Taking Travel for Granted

Equals Access

U.S. Passport = Access

There are obvious hurdles in planning a RTW trip — time and money top the list.  But what if you had the resources and simply weren’t legally welcome to visit other countries?

Citizens of the U.S., Canada, Australia and the European Union generally can travel anywhere.   For our trip, no visas are needed for half of the countries we’re visiting, and a turnkey tourist visa will suffice for the other half.  That’s not the case for the majority of the world’s population.  If you remove the socio-economic barriers of travel, the simple FREEDOM to travel is not a given for many.

Take Barbara Adam’s family for example.  Barbara is an Aussie married to a Vietnamese man.  Their family resides in Saigon, where they run a popular street food tour business, http://www.saigonstreeteats.com.   Barbara is well traveled and planned a vacation to France for her family.  But try as they might, France would not grant her husband a visa, believing that he presented a risk of staying in Europe to gain a “better” life.  Read her story here: http://m.huffpost.com/us/entry/1451562

Or meet Mina Mahrous, a 20-something Egyptian male studying to become a pharmacist.  Mina is highly interested in seeing the world…and has been consistently turned down for visas and held to higher standards to secure visas.  He wrote an excellent blog on access to travel: http://www.somedayillbethere.com/2012/04/no-not-everyone-can-travel-a-bubble-burster/

I understand that countries need safe guards – this is not a post on the politics of immigration.  Simply, it’s recognition for yet another liberty that I have that others do not and consciousness raising for my small family that global access is currently not a freedom that everyone shares.

2 thoughts on “Taking Travel for Granted

  1. Very true, and I thought about this many times when we were traveling. We were lucky to travel on American passports on our RTW journey. We were able to get visas or, more usually, visa-free entry to everywhere we wanted (except Russia, which had some particular requirements involving applying for a visa only from your home country within three months of travel, so we had to nix it from our plans).

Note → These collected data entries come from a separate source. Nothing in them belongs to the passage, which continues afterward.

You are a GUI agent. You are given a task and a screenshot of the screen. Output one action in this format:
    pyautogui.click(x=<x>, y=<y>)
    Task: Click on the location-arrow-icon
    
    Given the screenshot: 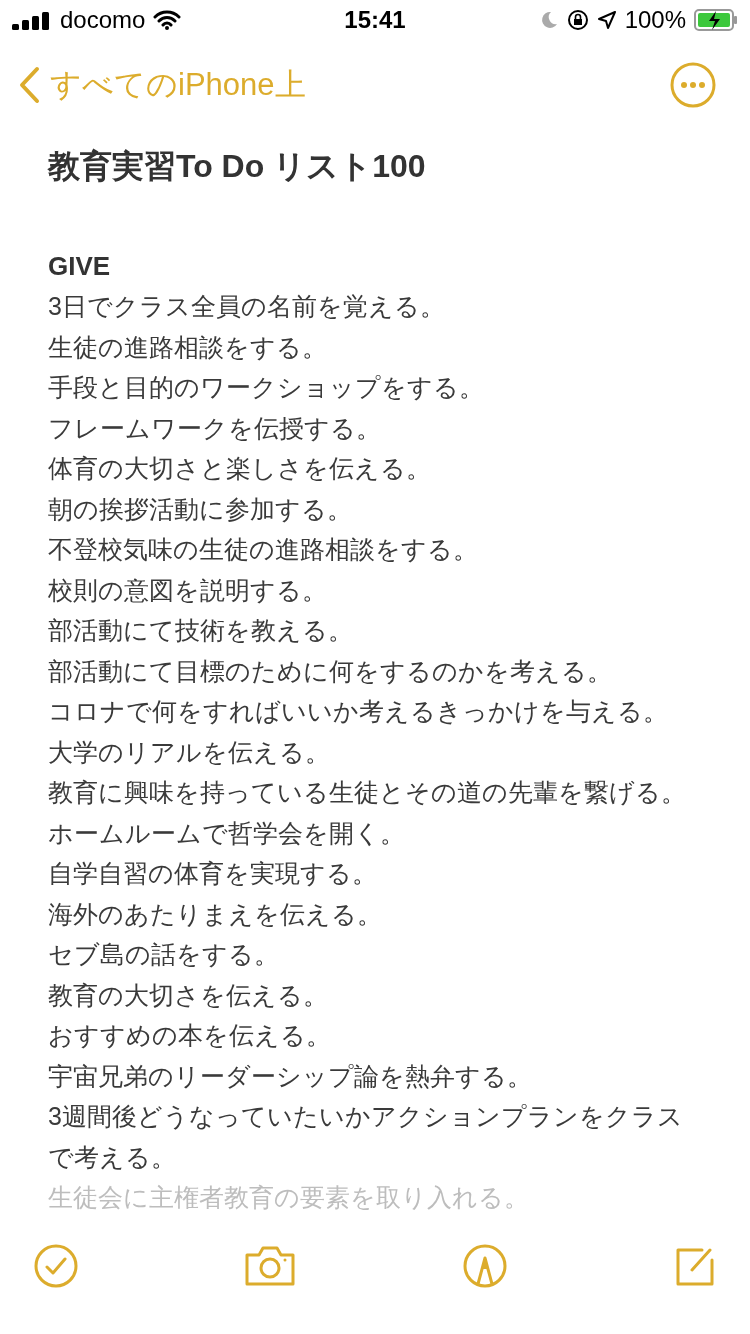 What is the action you would take?
    pyautogui.click(x=606, y=20)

    Also, if you are a fluent English speaker, you have a HUGE advantage overseas. We found, with very few exceptions, that we could almost always find someone who spoke English who could help us or answer questions. Signs, tours, brochures, guidebooks, even online resources to assist with travel are in English. Travel would be a lot more difficult for a non-English speaker in many parts of the world.

    • Excellent point on the English, Jenn. We’re trying to learn the basics (greetings, key customary sayings) for each country we’re visiting. Easier said then done. Thank you, youtube language videos! Nevertheless, I feel grateful and humbled to be able to do this trip.